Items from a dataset
________________

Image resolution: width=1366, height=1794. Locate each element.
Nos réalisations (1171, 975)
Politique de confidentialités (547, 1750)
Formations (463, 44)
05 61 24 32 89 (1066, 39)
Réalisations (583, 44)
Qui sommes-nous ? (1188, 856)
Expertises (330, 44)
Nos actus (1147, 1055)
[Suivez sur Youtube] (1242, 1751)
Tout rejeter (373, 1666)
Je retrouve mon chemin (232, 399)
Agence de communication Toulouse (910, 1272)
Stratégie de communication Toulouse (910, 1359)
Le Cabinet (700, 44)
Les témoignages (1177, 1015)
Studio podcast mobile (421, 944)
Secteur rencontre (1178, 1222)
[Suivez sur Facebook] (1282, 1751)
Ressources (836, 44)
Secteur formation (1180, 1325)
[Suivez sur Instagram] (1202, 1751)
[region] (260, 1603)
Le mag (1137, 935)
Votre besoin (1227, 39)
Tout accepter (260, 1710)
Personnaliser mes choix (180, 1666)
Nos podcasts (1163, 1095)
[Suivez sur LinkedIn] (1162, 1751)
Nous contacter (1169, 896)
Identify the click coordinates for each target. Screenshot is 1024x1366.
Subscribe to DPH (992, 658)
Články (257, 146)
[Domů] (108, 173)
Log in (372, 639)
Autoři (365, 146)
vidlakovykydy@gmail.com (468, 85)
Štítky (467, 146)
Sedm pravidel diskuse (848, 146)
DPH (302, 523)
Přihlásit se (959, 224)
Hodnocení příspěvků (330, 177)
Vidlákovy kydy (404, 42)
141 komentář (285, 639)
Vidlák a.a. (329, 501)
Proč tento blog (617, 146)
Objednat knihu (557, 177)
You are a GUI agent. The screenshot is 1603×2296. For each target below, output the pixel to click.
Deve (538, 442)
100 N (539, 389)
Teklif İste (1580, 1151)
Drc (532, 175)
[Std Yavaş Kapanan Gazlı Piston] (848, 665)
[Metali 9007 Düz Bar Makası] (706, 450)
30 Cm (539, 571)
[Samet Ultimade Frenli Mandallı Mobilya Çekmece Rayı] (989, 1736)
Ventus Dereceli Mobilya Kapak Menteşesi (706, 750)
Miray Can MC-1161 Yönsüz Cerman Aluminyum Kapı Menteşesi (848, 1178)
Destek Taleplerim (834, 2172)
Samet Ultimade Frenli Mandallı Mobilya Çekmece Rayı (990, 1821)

________________

### [The problem]
Above are the records. Print exactly, and only, the lines from the line with "[region] (260, 1603)" to the line with "Vidlák a.a. (329, 501)", both inclusive.

### [Output for this exercise]
[region] (260, 1603)
Le mag (1137, 935)
Votre besoin (1227, 39)
Tout accepter (260, 1710)
Personnaliser mes choix (180, 1666)
Nos podcasts (1163, 1095)
[Suivez sur LinkedIn] (1162, 1751)
Nous contacter (1169, 896)
Identify the click coordinates for each target. Screenshot is 1024x1366.
Subscribe to DPH (992, 658)
Články (257, 146)
[Domů] (108, 173)
Log in (372, 639)
Autoři (365, 146)
vidlakovykydy@gmail.com (468, 85)
Štítky (467, 146)
Sedm pravidel diskuse (848, 146)
DPH (302, 523)
Přihlásit se (959, 224)
Hodnocení příspěvků (330, 177)
Vidlákovy kydy (404, 42)
141 komentář (285, 639)
Vidlák a.a. (329, 501)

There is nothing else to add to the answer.